Stated exercise:
Can you repeat the records from the line with "Where should I click to: Click the arrowhead" to the line with "pyautogui.click(x=678, y=213)", swapping "arrowhead" for "arrow tip" and leaving everything else as it is?

____

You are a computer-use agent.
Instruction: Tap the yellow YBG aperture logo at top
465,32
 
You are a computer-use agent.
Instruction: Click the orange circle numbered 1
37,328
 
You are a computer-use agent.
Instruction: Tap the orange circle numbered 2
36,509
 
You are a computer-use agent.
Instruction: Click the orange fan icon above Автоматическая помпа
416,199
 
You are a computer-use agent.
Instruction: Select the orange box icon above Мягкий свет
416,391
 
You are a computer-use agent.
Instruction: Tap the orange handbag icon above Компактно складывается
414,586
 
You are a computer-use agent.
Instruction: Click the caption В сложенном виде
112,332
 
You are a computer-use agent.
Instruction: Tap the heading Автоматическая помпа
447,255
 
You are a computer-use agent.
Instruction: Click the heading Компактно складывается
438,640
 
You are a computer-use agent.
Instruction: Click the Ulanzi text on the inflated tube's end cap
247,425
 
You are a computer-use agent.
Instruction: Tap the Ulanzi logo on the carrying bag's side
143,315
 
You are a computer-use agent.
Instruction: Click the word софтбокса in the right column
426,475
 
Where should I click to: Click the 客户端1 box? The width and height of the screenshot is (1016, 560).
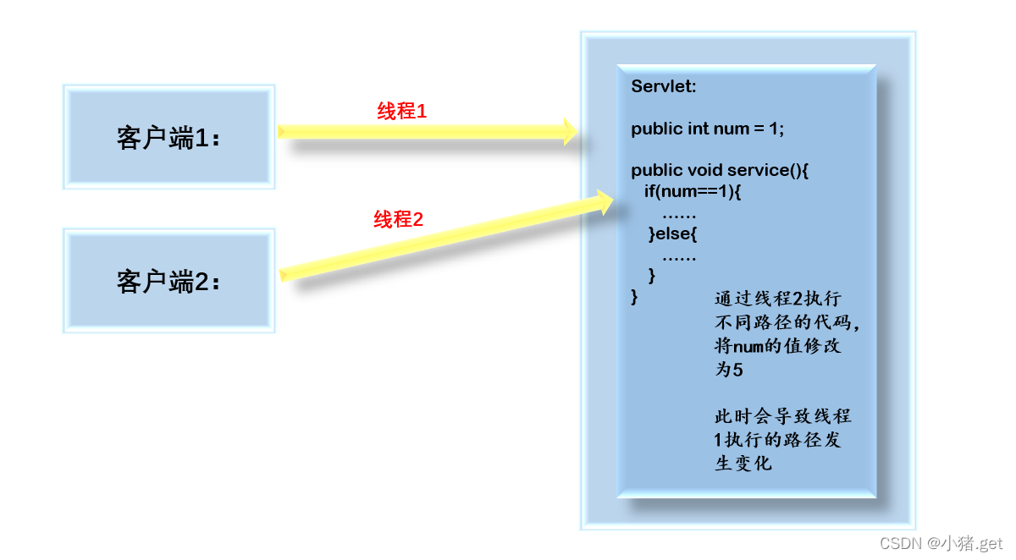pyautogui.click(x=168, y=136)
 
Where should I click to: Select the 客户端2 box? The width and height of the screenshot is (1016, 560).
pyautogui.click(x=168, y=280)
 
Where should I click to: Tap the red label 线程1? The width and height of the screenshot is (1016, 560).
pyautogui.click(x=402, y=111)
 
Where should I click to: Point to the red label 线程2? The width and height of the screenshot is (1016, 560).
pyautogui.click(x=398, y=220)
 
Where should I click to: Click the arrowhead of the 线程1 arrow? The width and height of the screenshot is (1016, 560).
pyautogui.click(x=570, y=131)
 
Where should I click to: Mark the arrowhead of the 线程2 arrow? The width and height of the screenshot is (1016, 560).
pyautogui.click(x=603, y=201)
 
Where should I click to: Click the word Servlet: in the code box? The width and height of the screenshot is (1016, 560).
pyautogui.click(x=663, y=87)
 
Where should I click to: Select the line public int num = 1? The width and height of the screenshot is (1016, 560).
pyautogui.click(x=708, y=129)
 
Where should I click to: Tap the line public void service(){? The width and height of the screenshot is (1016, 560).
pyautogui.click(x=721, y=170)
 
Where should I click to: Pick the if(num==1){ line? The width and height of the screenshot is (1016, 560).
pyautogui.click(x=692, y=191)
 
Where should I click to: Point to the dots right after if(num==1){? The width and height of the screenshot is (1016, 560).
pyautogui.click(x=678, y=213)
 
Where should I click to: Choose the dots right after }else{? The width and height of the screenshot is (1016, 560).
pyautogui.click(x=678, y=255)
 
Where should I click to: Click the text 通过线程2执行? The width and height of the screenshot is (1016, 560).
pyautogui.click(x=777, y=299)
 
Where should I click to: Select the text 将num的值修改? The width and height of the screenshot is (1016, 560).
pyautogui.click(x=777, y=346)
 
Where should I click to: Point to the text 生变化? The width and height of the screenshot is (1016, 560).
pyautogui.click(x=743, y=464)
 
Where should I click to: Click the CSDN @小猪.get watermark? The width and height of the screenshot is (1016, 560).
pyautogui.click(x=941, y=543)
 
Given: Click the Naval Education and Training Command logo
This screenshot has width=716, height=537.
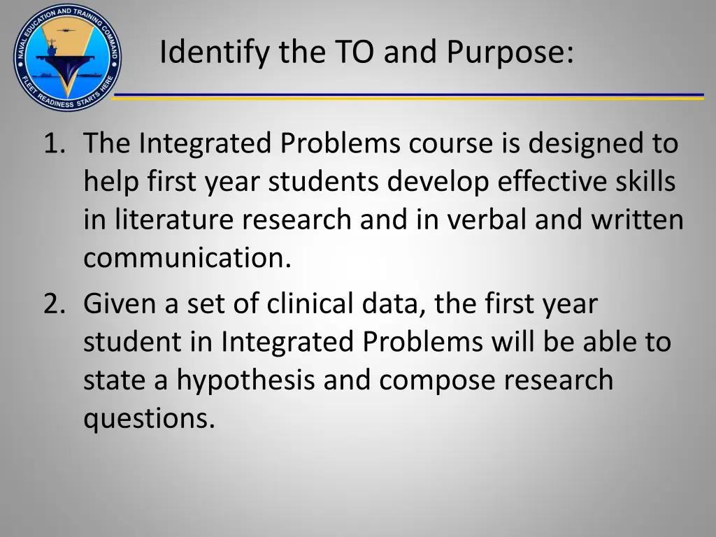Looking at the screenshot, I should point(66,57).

____

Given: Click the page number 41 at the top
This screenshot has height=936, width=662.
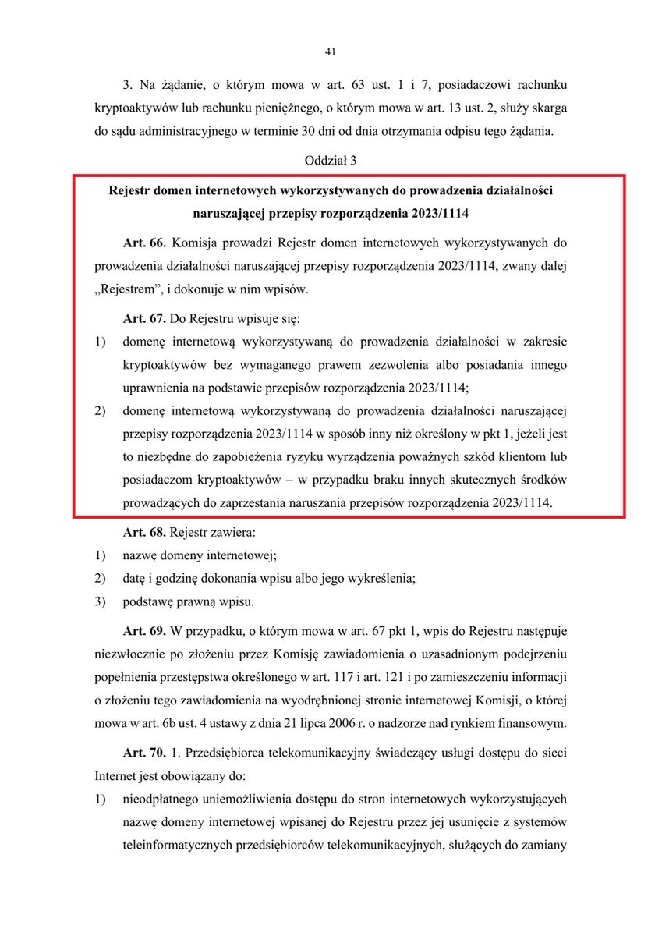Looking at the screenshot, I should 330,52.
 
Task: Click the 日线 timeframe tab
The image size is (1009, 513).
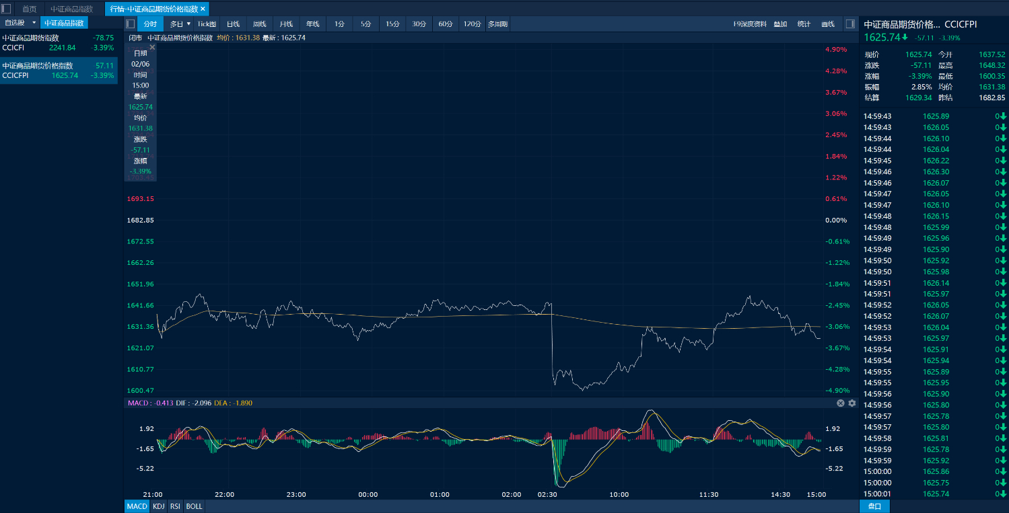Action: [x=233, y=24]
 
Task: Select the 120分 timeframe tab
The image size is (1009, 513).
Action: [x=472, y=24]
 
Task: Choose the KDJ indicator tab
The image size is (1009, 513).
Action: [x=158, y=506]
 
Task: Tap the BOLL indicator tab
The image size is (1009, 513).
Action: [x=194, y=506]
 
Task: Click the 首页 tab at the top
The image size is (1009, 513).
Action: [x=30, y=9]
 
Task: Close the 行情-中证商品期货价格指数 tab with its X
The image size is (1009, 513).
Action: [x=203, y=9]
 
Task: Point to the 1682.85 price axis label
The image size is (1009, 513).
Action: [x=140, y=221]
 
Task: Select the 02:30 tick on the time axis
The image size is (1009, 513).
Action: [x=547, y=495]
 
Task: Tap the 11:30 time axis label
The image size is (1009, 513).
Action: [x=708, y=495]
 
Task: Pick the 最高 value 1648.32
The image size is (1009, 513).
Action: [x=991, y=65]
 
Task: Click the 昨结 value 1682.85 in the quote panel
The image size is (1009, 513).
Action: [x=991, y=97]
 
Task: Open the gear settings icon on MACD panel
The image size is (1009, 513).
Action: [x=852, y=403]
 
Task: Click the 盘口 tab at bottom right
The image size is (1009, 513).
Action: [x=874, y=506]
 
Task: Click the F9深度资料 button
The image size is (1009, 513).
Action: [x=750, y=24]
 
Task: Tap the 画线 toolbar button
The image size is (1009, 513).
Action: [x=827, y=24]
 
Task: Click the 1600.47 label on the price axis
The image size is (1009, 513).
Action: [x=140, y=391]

____

Answer in full:
Where should I click to: Click the arrow tip of the 线程1 arrow? The width and height of the screenshot is (1016, 560).
pyautogui.click(x=570, y=131)
 
Where should I click to: Mark the arrow tip of the 线程2 arrow? The width and height of the screenshot is (1016, 560).
pyautogui.click(x=603, y=201)
 
Where should I click to: Click the word Servlet: in the code box? The width and height of the screenshot is (1016, 560).
pyautogui.click(x=663, y=87)
 
Where should I click to: Select the line public int num = 1? The width and height of the screenshot is (1016, 560).
pyautogui.click(x=708, y=129)
 
Where should I click to: Tap the line public void service(){? The width and height of the screenshot is (1016, 560).
pyautogui.click(x=721, y=170)
 
Where should I click to: Pick the if(num==1){ line? The width and height of the screenshot is (1016, 560).
pyautogui.click(x=692, y=191)
 
Where should I click to: Point to the dots right after if(num==1){? The width and height of the screenshot is (1016, 560).
pyautogui.click(x=678, y=213)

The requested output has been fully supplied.